Search the material for "screenshot" and show all lines that contain it.

● ● ●

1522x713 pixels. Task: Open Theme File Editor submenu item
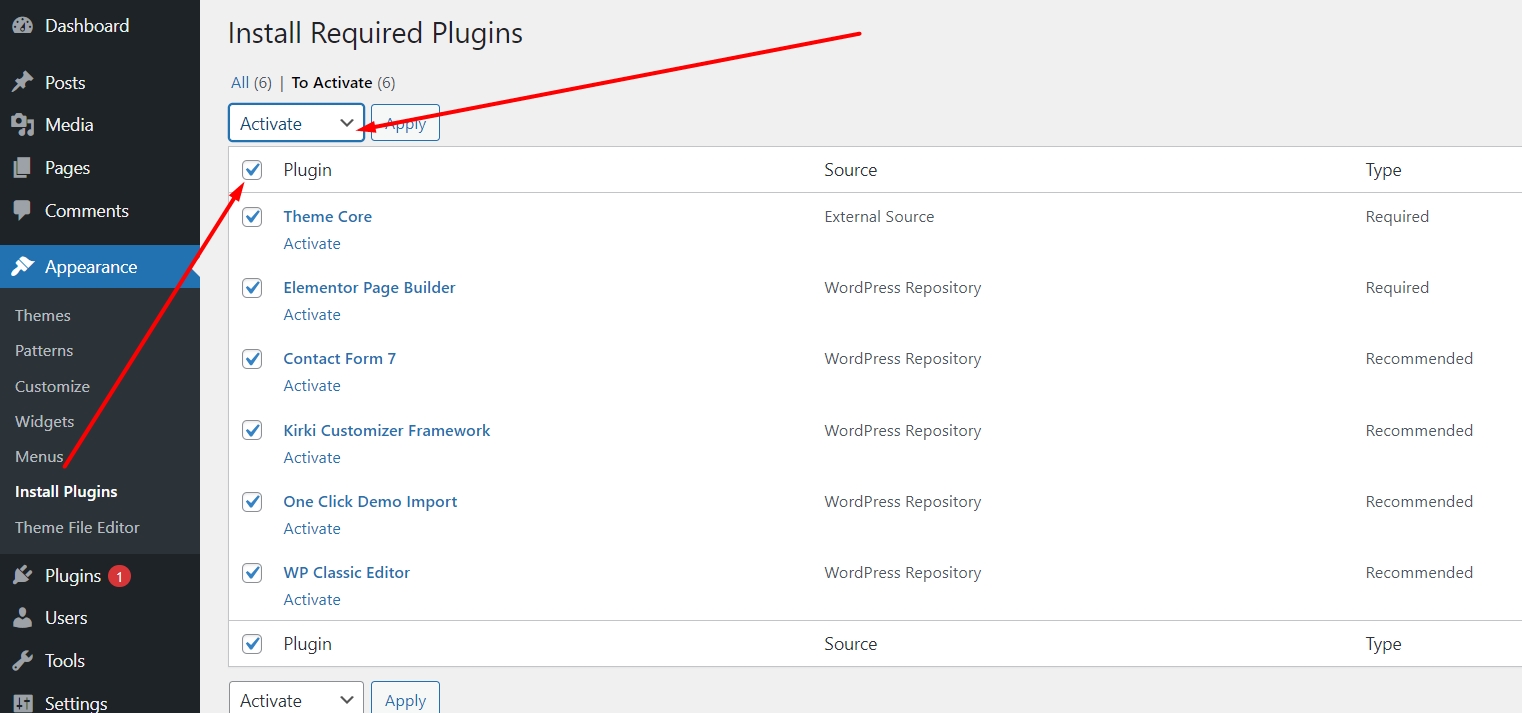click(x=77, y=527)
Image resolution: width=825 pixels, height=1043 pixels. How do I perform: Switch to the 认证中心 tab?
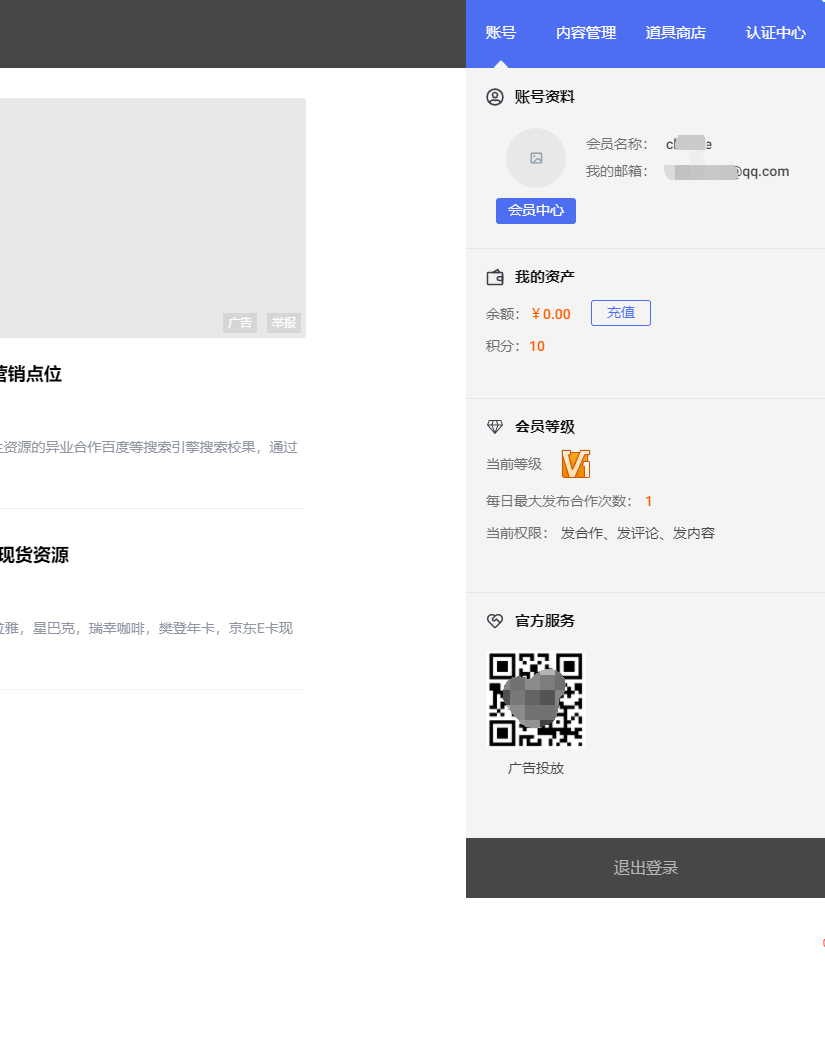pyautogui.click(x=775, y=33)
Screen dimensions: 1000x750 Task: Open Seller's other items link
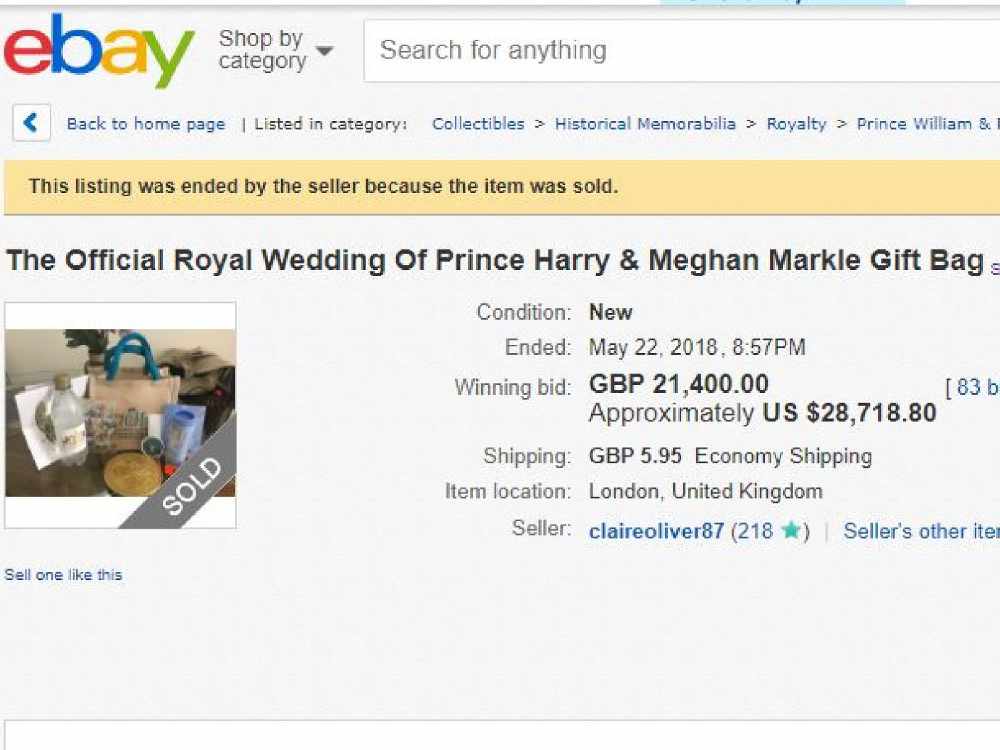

● ● ●

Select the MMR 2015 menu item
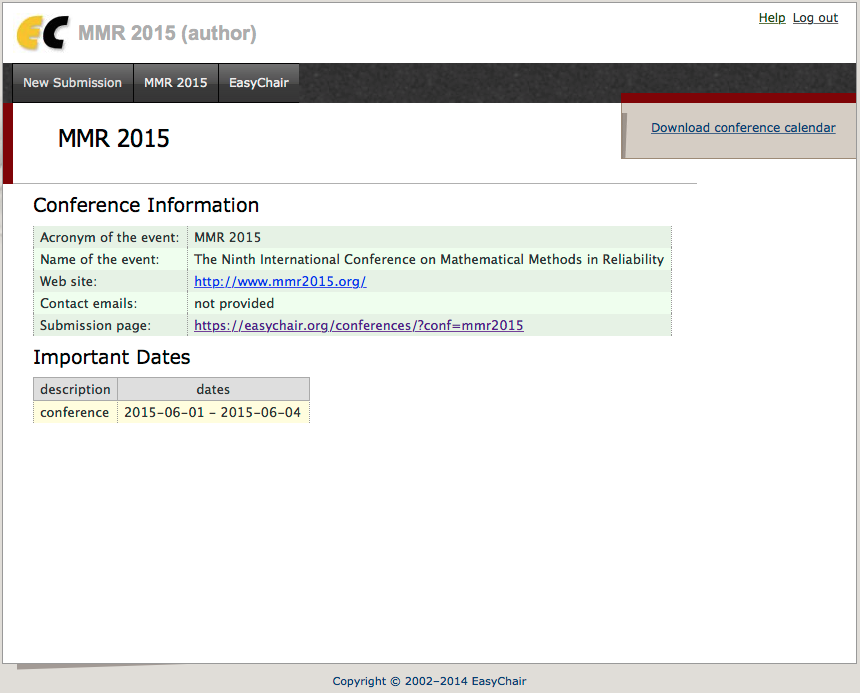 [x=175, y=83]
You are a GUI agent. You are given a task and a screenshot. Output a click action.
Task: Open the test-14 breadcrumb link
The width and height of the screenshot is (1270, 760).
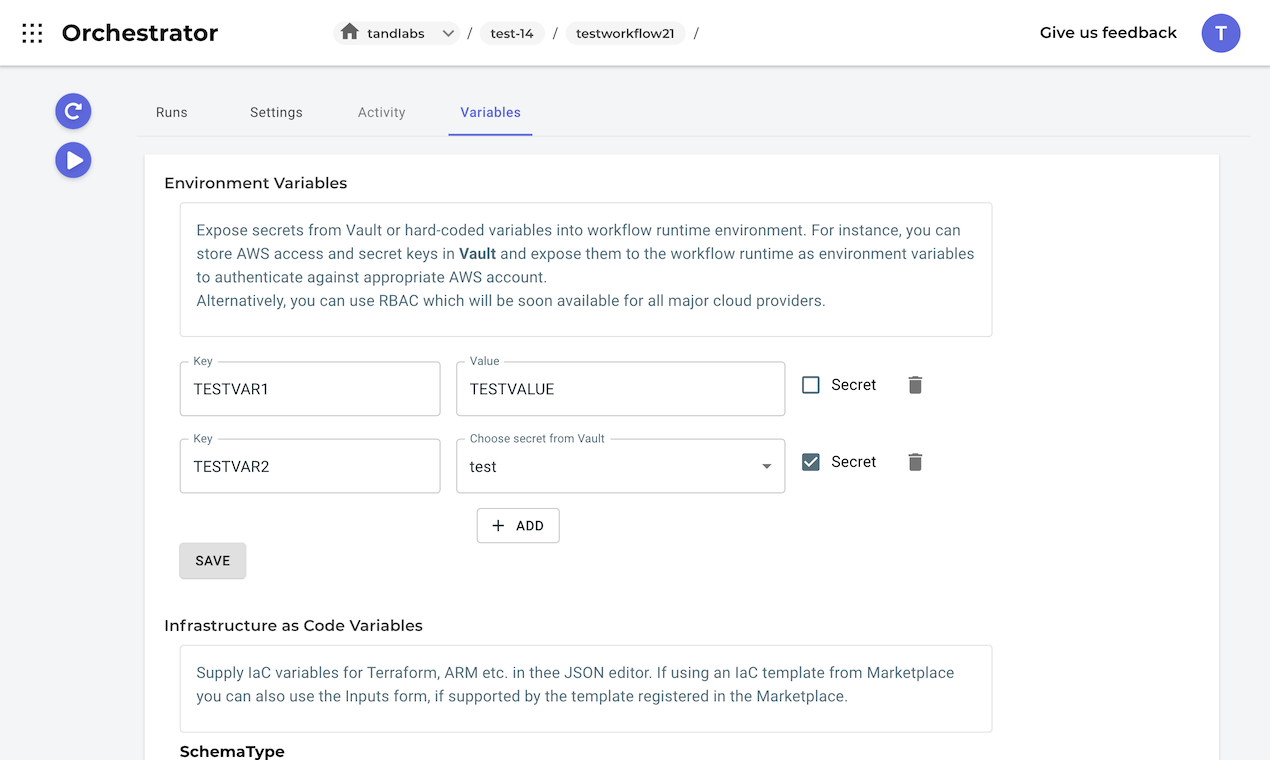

● ● ●

## Answer space
You are a GUI agent. You are given a task and a screenshot. Output a click action.
The width and height of the screenshot is (1270, 760).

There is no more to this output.